§ Document
The trouble with some photography he says is that its “manicured,” by which I think he means “premeditated.”  Indeed, the film camera has many masters: the producer, the director, the director of photography, the camera operator, the editor.  Cameras are thoroughly “bossed around.”

Dektor gives the camera back its liberty, the better to get accident, spontaneity and the ordinary back into the scene.[iv]  Dektor told me his camera work is not about technique.

It’s about sight.  It’s about breathing, I don’t ever think about it.  If someone like me thinks about it, it becomes technique.  [Photography is something that works when] it’s just something.  It is [a process of] opening yourself up.  [The camera] is an extension of yourself.  I don’t even think about the camera.  The camera moves.  The camera itself forces you to move a certain way. […]  I never know what I’m going to do in a situation.  I never let people know what I am going to do with a piece.  I want the moment to be the author of the moment, and the actors to be the author of the moment.[v]

I especially like Dektor’s idea that the camera should come to each scene “a moment too late.”  Surely, this was a camera incapable of bullying or inquisition.  A late camera comes to the scene breathless, eager, as if to say, “wha’d I miss?”  This camera is not the boss of anyone.  It’s ingenuous, alert, ready for anything.
I asked Dektor why the camera rocked in place.

I would let the camera vibrate because I wanted to be prepared to make the next move.  It’s poised for movement.  I wanted frame to be rubbery to prepare myself for the next move.  You never wanted it to go rock solid.  You wanted to keep the softness, the vibration.

When Fritz Lang went to Hollywood in the 1930s, his style of movie making irritated cast and crew.  There was no room for fluidity, improvisation, or adjustment.  Lang came to the set with every shot specified down to the tiniest detail.  And it had to be shot exactly that way.

Hollywood has moved steadily away from this kind of premeditation and control. Robert Altman was famous for throwing actors together and seeing what would happen. Hollywood learned to love improv and to take advantage of accident.  Judd Apatow, Christopher Guest, and Mike Leigh all harvest the gifts of a freeform approach.[vi]

Dektor created a camera that is helping create this culture.

§ Objective 1
List the masters of the film camera that the passage on Dektor's camera work names.
§ Objective 2
Copy word for word the part of the passage on Dektor's camera work starting at "When Fritz Lang" and ending at "exactly that way.".

§ Provided material
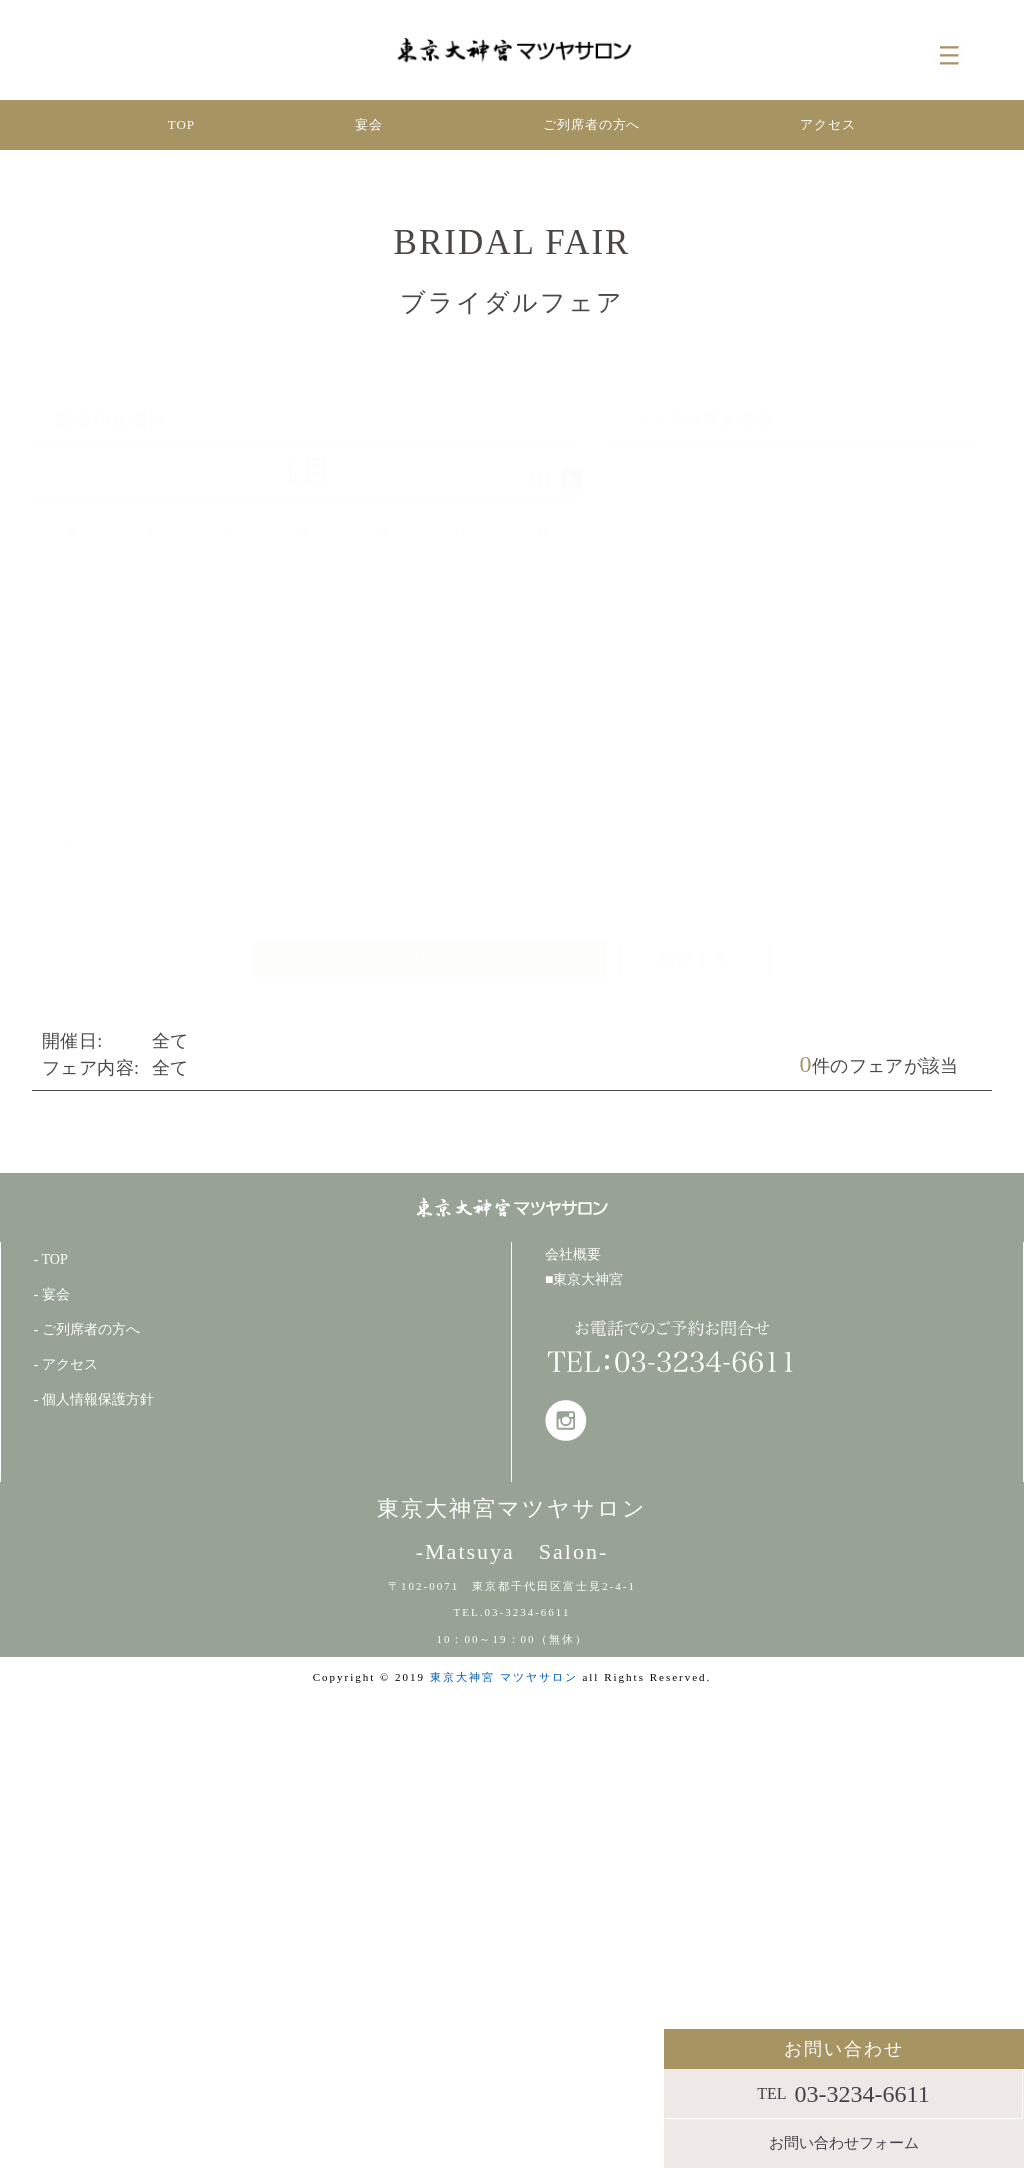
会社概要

§ Written answer 1
The producer, the director, the director of photography, the camera operator, the editor

§ Written answer 2
When Fritz Lang went to Hollywood in the 1930s, his style of movie making irritated cast and crew.  There was no room for fluidity, improvisation, or adjustment.  Lang came to the set with every shot specified down to the tiniest detail.  And it had to be shot exactly that way.